__Activity__:
What is needed is every line from the one holding "Image resolution: width=1280" to the last line of the data below, printed exactly and without pictures.
--- Supplied data Enclosed Below ---
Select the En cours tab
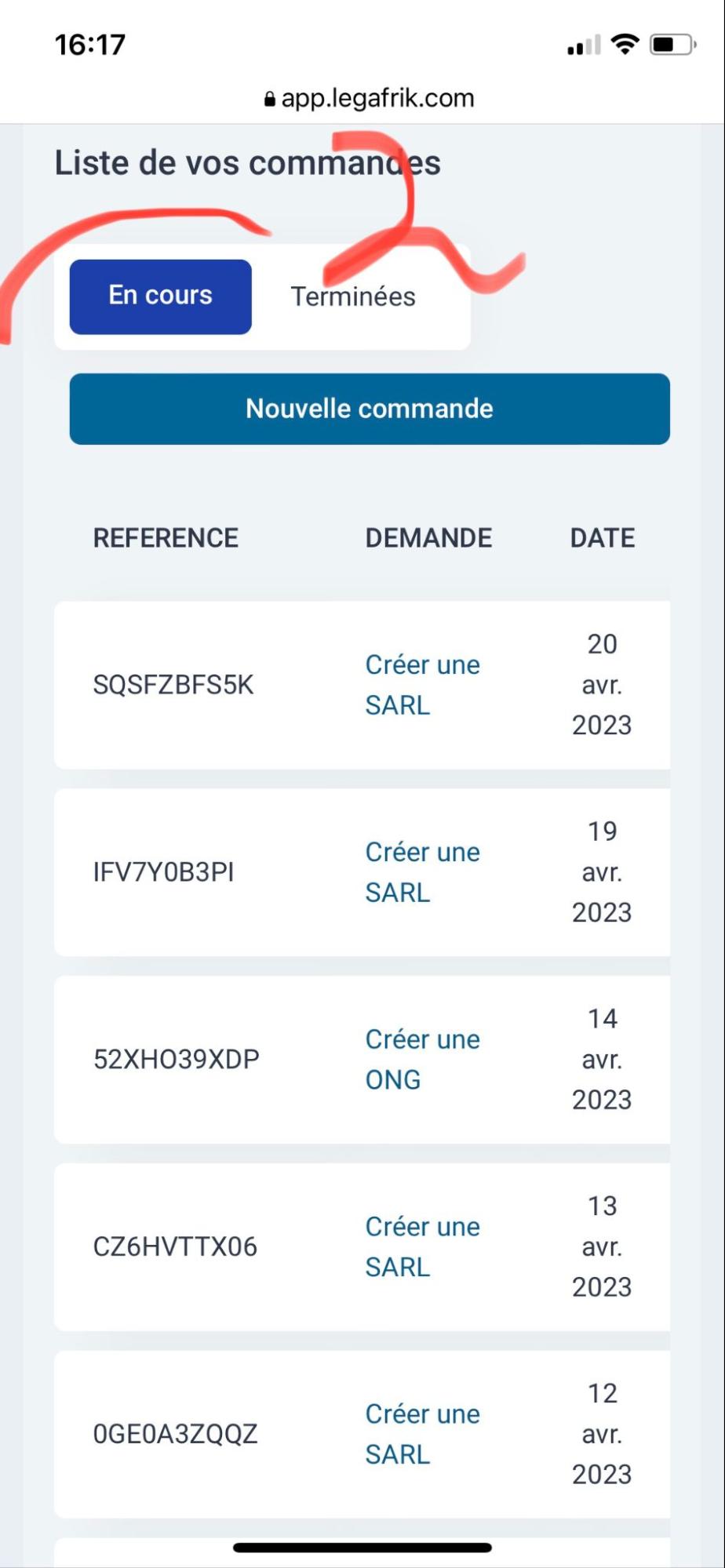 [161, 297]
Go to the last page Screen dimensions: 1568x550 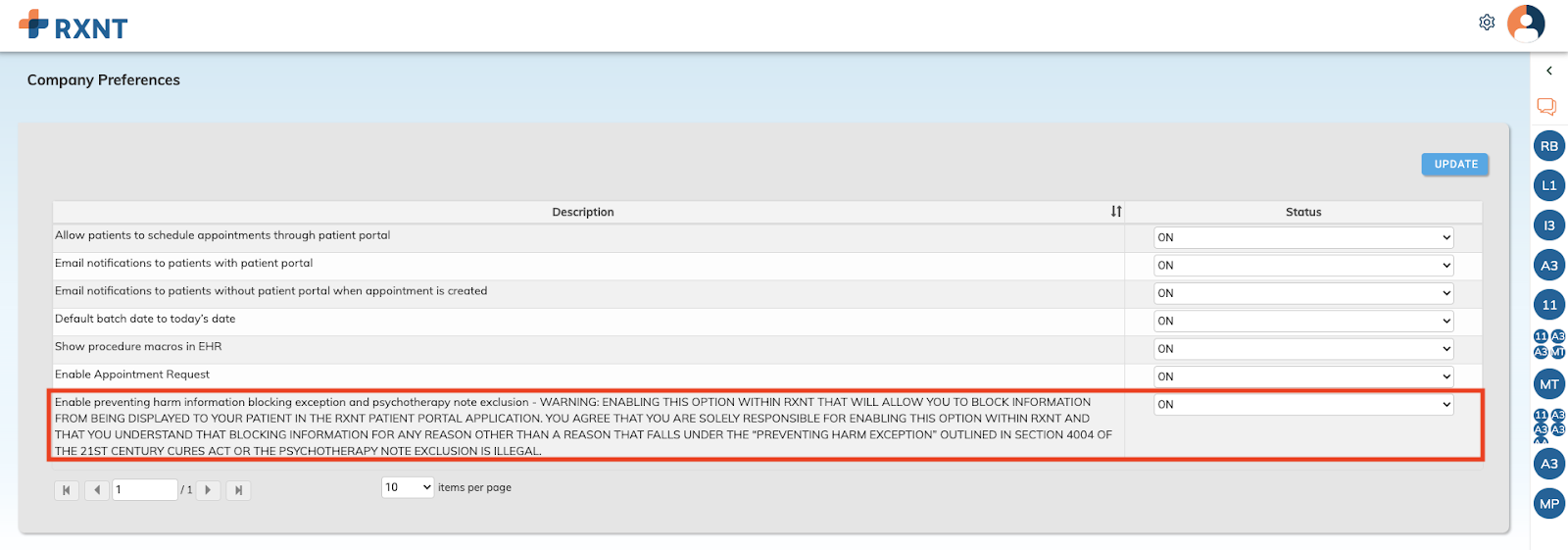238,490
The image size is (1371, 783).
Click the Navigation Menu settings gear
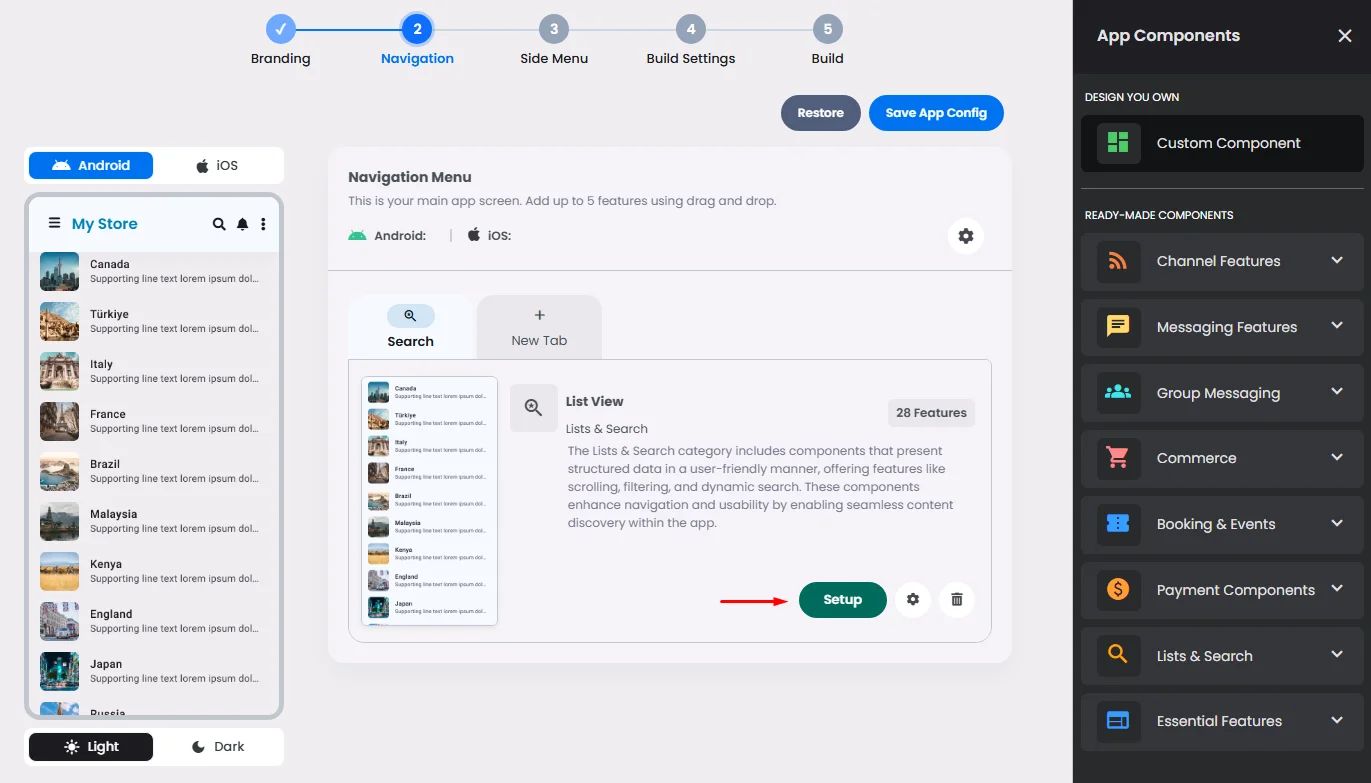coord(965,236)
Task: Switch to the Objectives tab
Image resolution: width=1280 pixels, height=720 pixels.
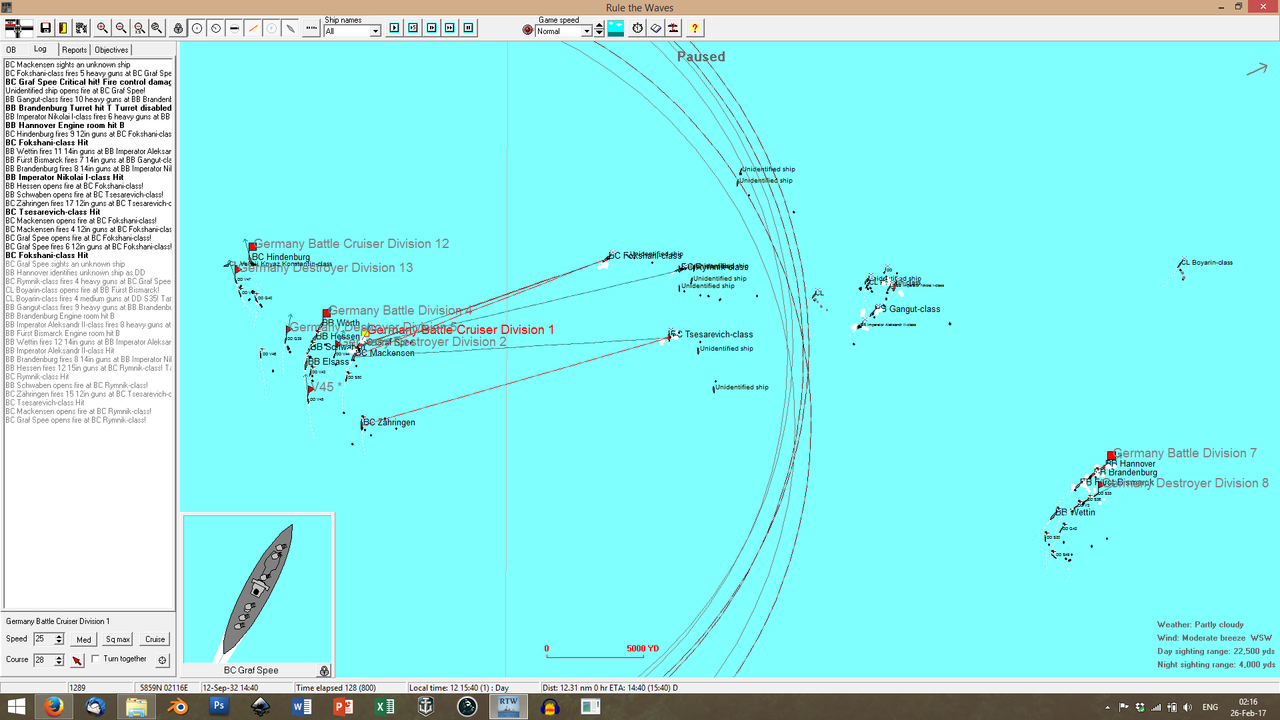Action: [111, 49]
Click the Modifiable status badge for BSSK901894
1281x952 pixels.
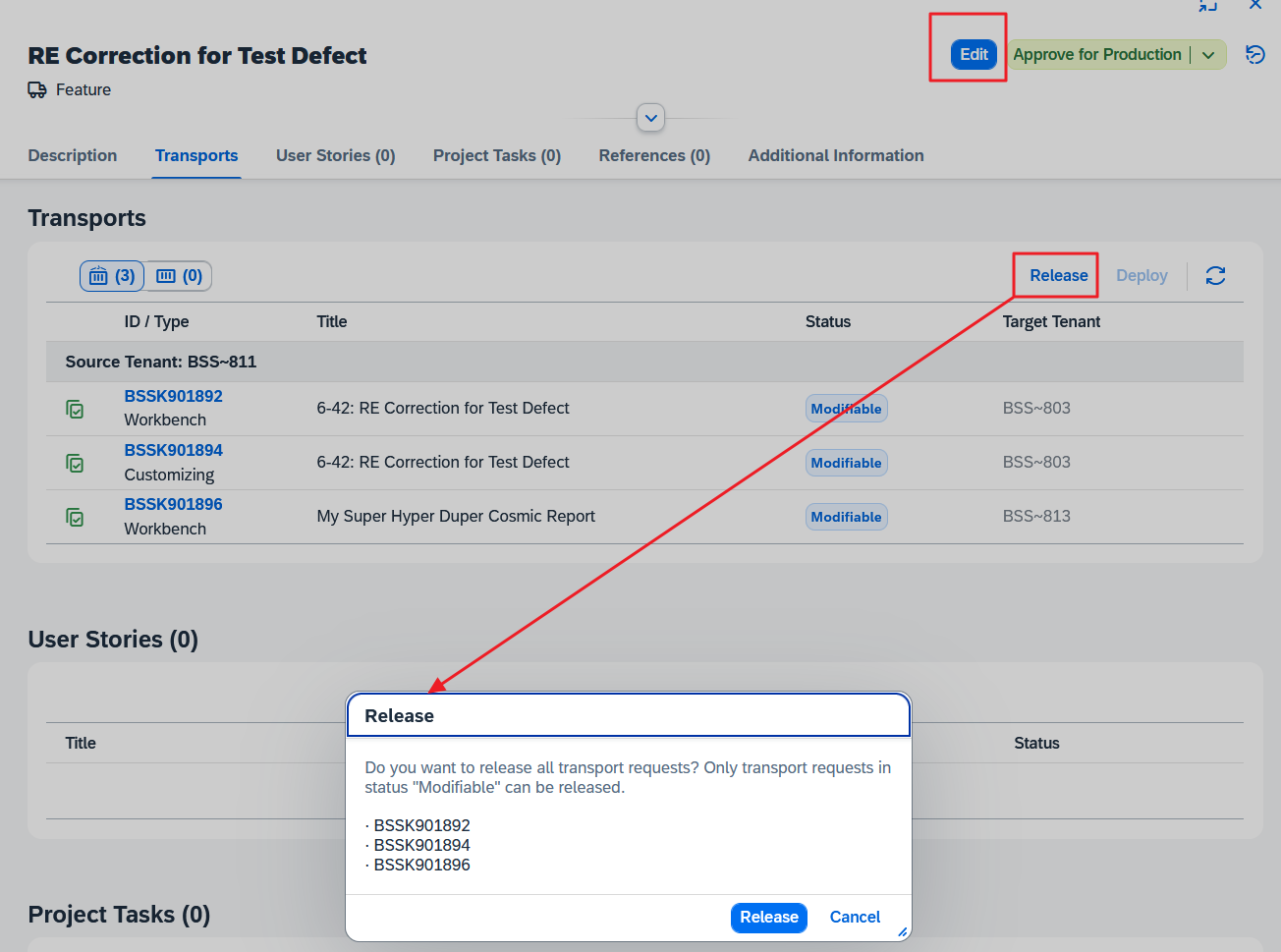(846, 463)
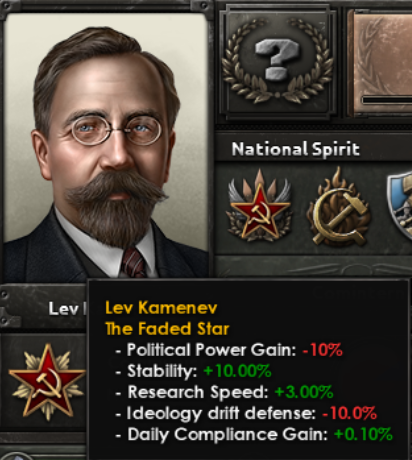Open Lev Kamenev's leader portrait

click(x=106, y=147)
--- End of Enclosed Supplied data ---
__Problem solution__:
Image resolution: width=1280 pixels, height=720 pixels.
Action: [111, 49]
Click the Modifiable status badge for BSSK901894
1281x952 pixels.
(846, 463)
Open Lev Kamenev's leader portrait

click(x=106, y=147)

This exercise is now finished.